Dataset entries

.....

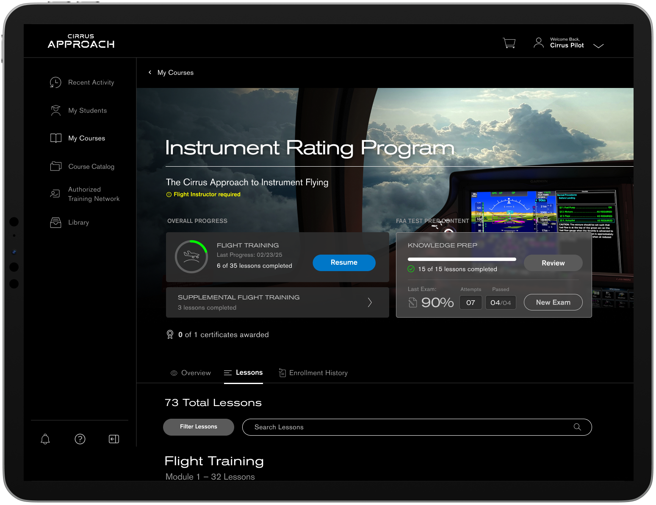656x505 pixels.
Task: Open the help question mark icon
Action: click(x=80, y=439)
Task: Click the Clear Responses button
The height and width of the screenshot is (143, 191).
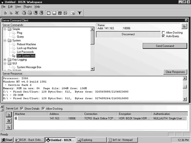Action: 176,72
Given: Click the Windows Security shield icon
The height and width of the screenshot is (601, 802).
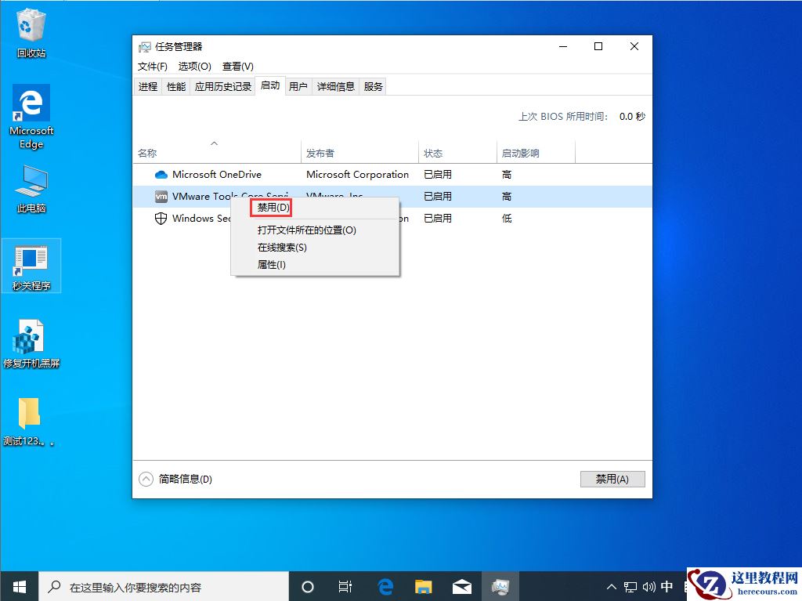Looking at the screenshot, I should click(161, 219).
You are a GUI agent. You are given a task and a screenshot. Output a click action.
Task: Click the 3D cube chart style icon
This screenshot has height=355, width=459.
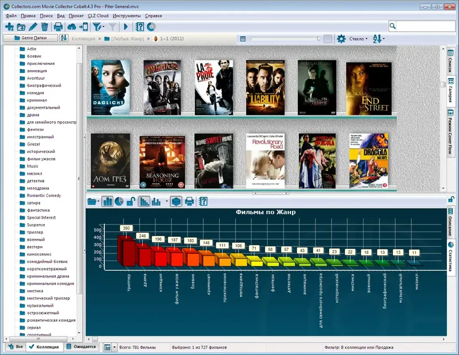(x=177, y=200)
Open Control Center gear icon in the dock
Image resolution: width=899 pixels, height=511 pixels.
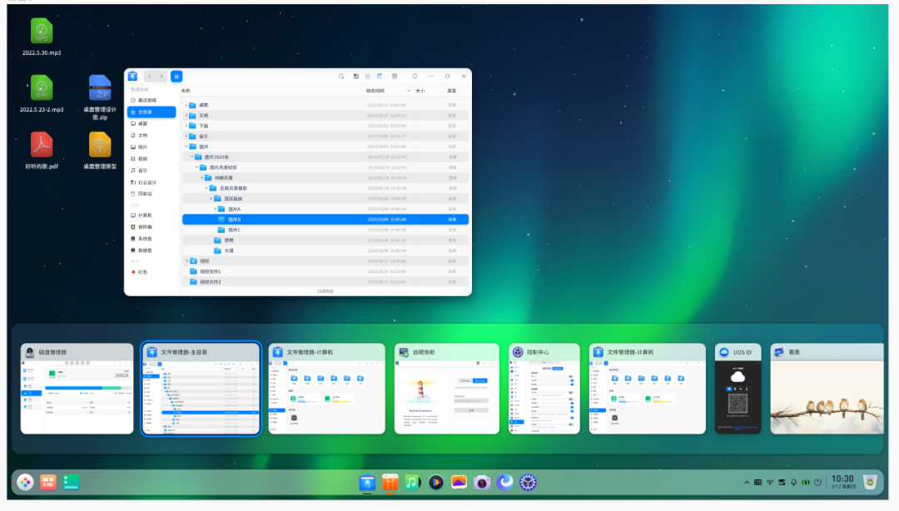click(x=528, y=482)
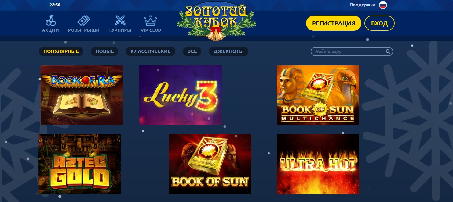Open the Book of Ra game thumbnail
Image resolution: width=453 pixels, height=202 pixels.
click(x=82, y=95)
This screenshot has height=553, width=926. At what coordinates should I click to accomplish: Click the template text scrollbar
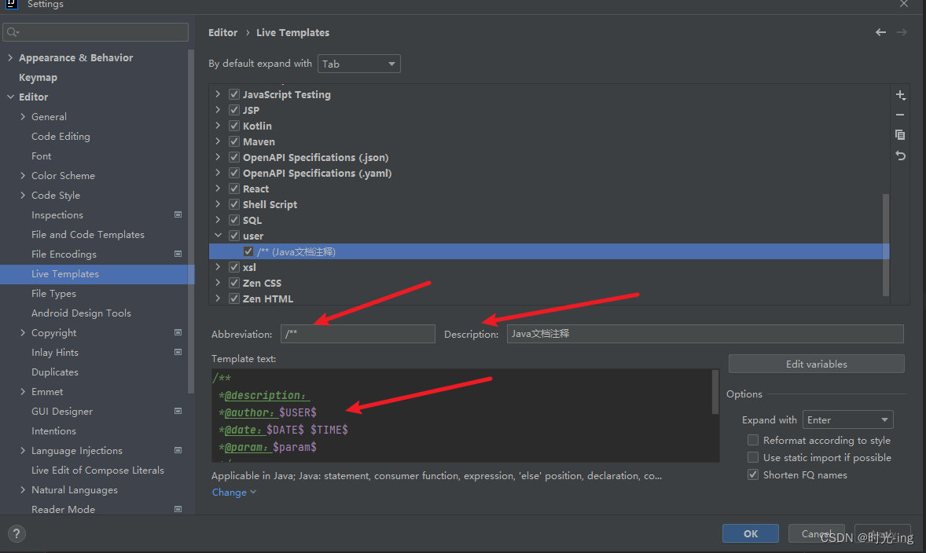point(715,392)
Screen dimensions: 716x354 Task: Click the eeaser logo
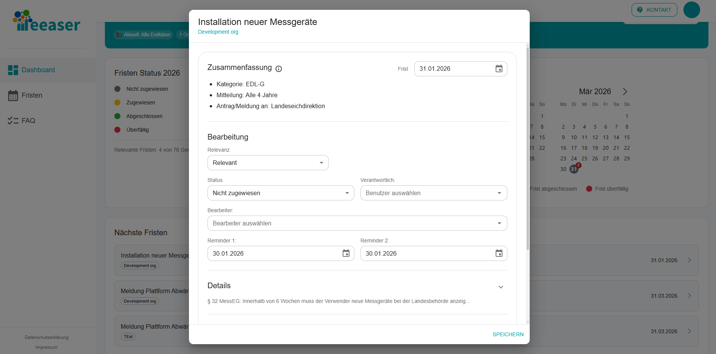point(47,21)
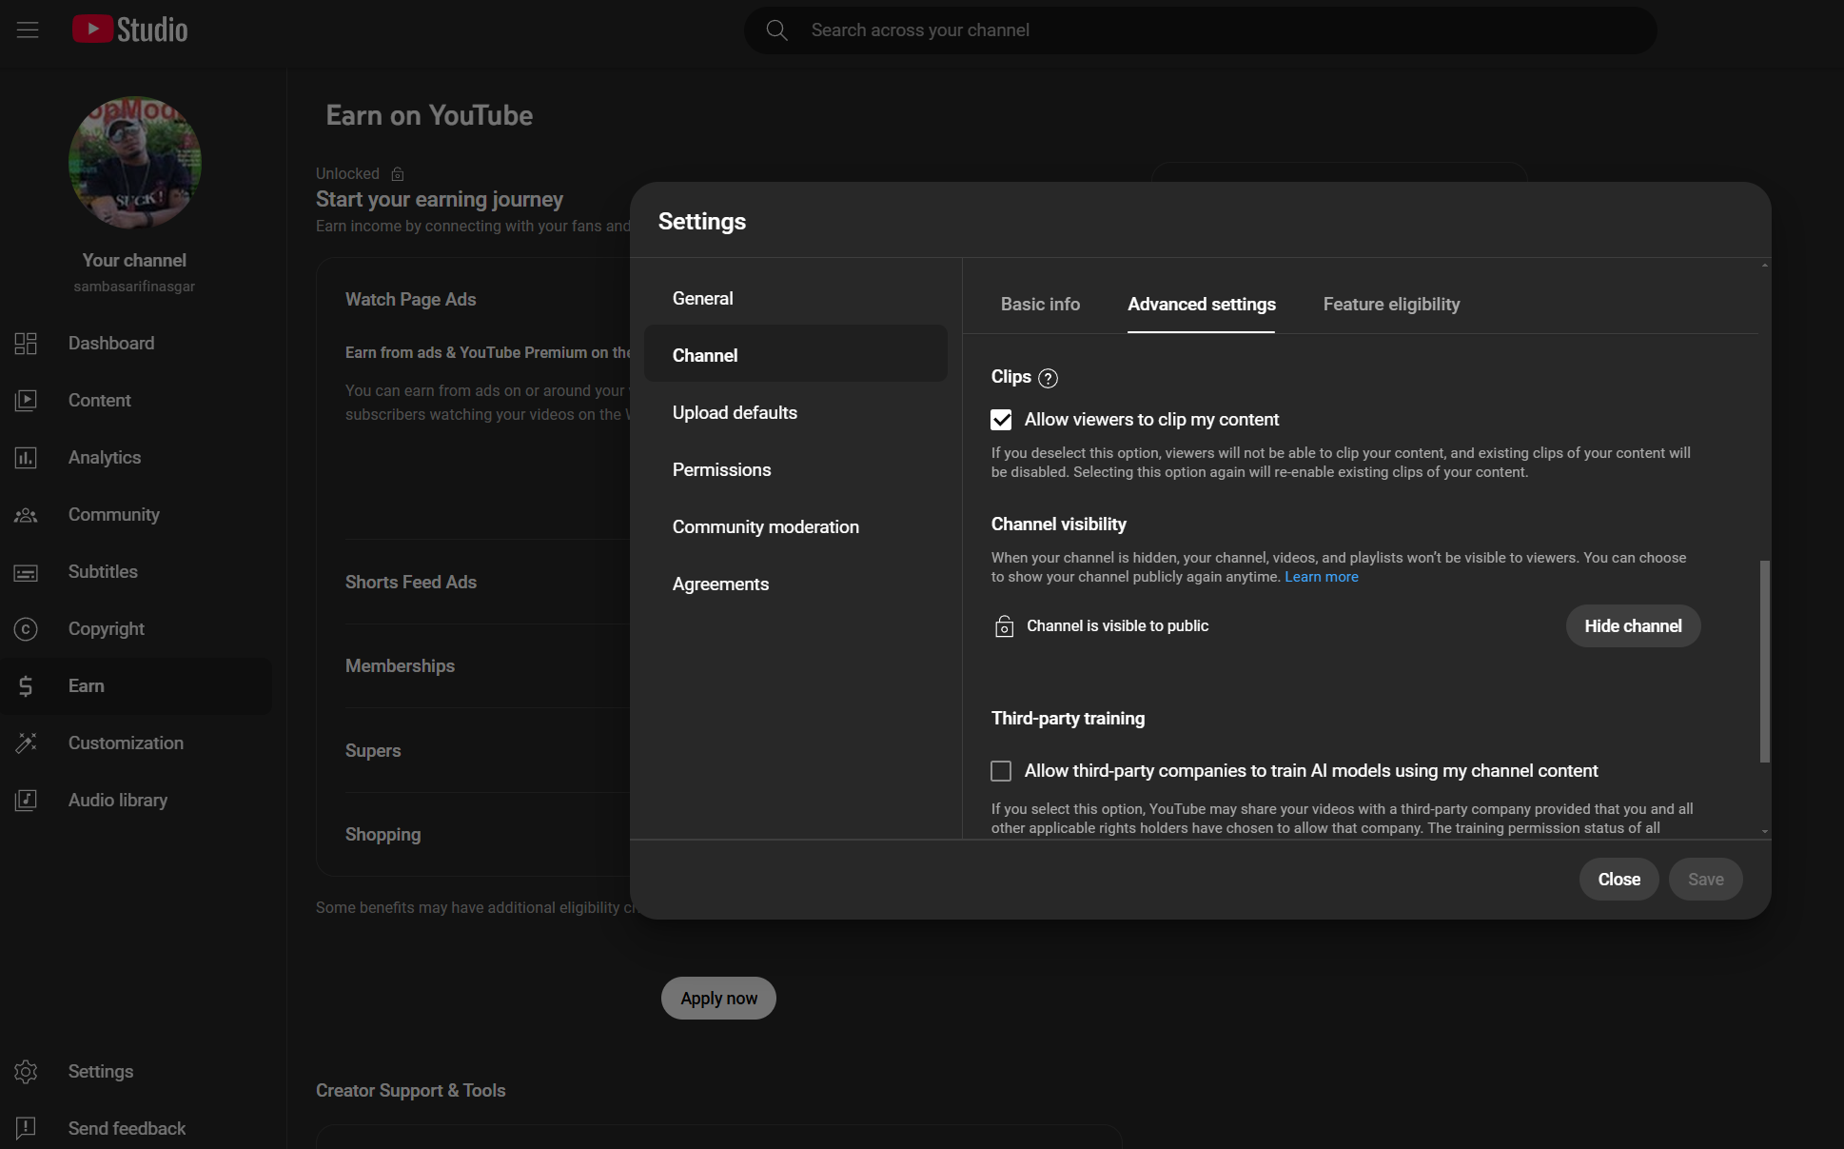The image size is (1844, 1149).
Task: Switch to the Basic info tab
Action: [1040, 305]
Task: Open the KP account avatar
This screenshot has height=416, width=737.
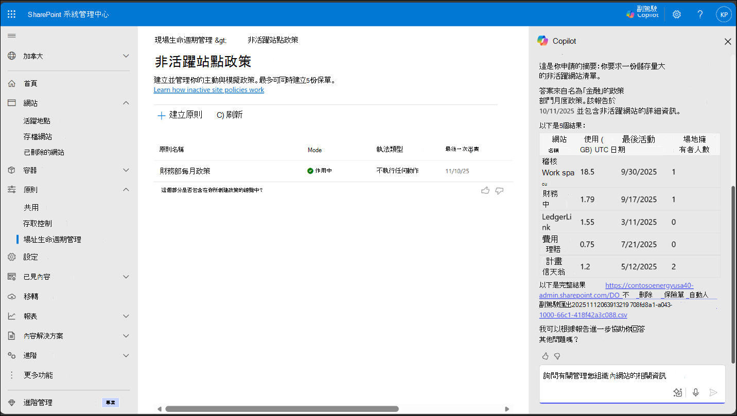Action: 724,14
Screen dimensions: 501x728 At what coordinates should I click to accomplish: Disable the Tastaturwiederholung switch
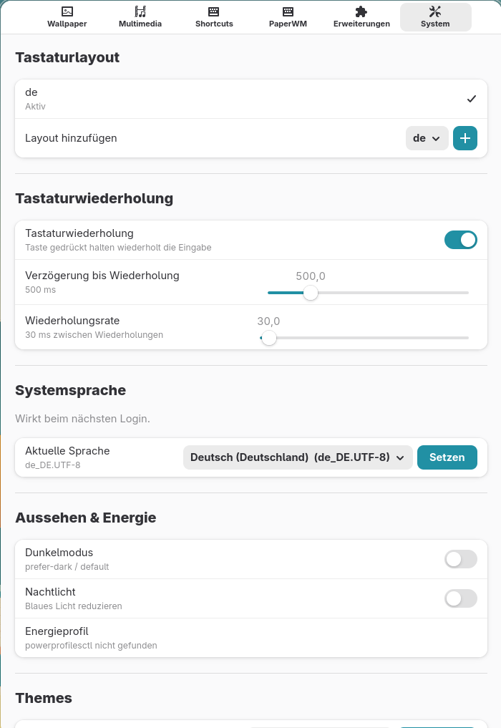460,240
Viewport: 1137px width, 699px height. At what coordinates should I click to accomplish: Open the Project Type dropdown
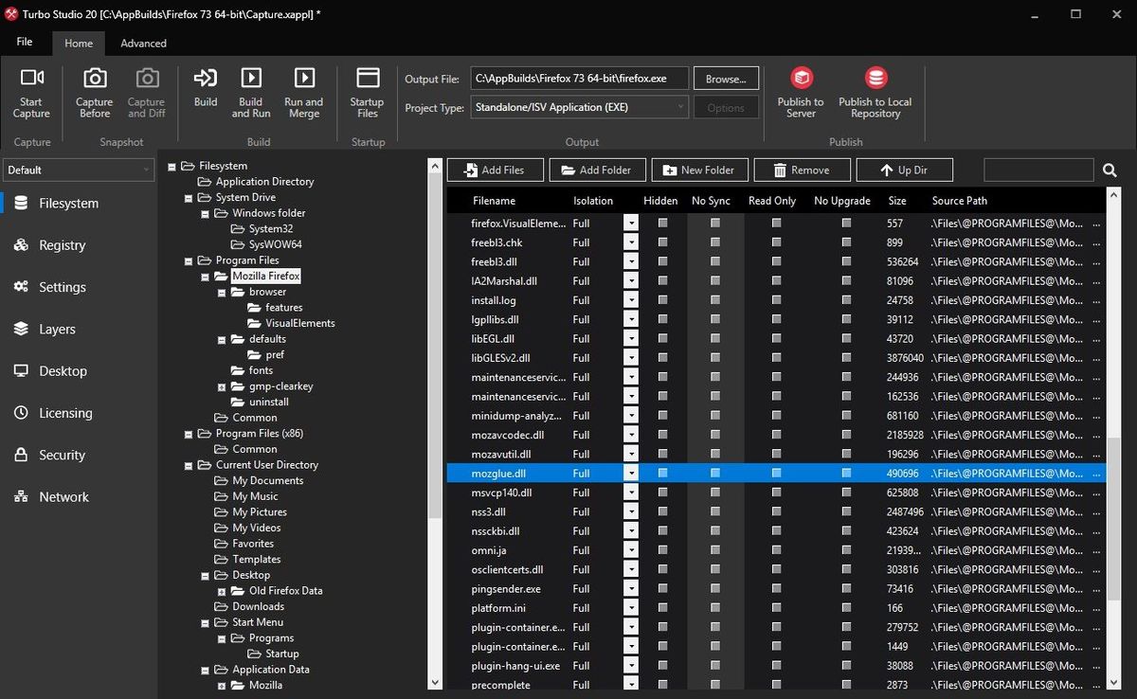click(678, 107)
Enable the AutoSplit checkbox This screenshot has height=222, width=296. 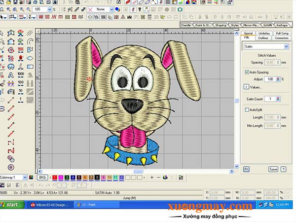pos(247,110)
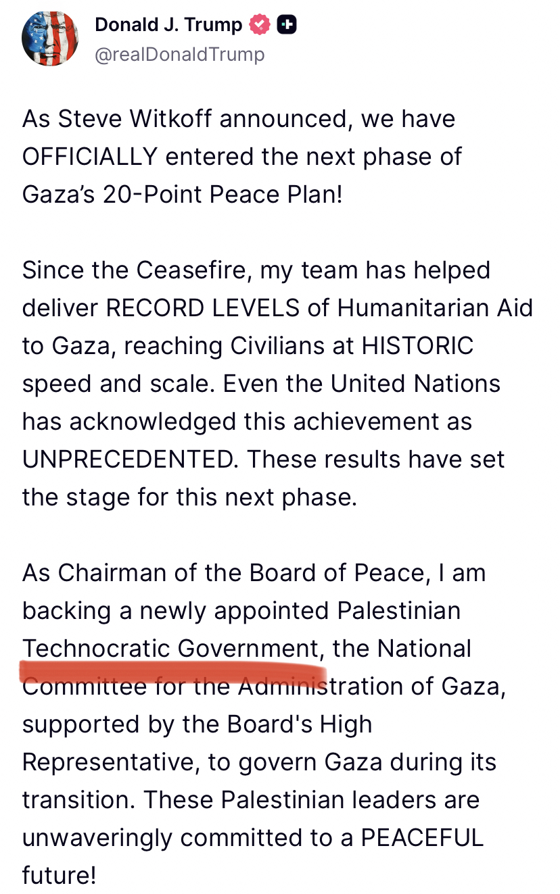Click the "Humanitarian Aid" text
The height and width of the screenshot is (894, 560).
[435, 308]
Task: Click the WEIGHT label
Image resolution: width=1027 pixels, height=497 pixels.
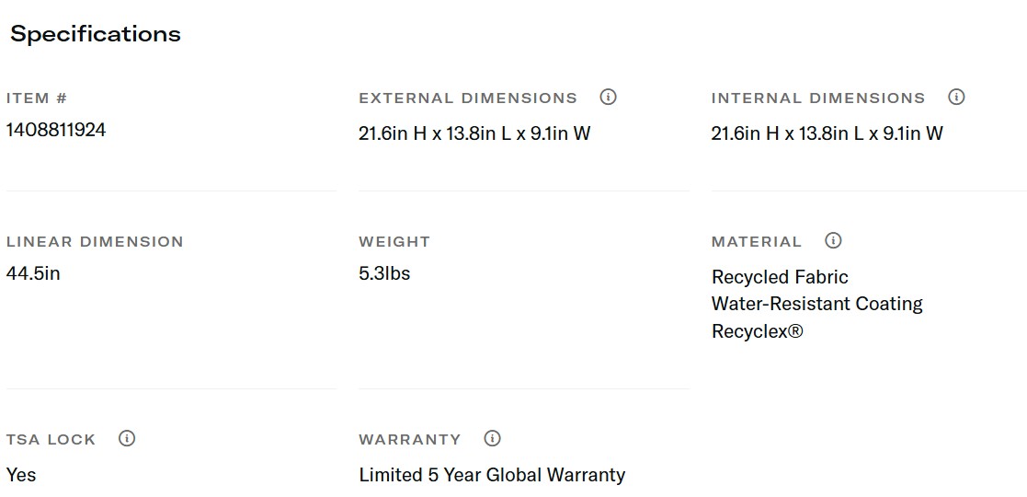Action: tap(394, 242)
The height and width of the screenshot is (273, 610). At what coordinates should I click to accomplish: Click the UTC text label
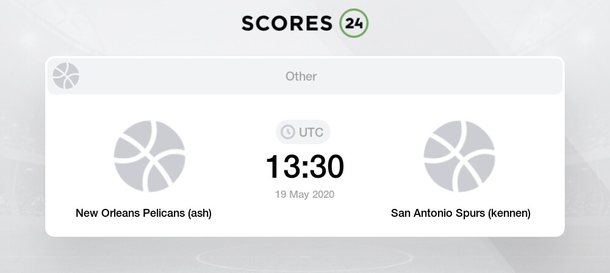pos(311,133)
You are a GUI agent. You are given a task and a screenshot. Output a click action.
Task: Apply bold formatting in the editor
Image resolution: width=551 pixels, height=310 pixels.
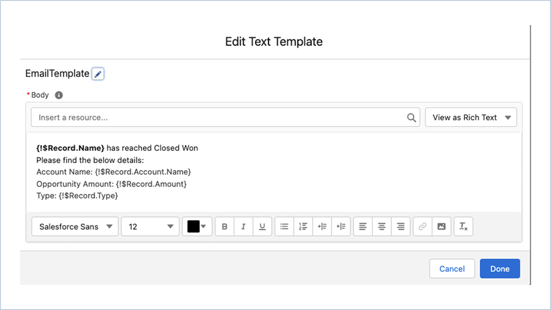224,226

.....

Please retype, exactly and with the pictures left out, the lines from the line containing "Task: Apply bold formatting in the editor" through the last line of the records above.

Task: Apply bold formatting in the editor
Image resolution: width=551 pixels, height=310 pixels.
224,226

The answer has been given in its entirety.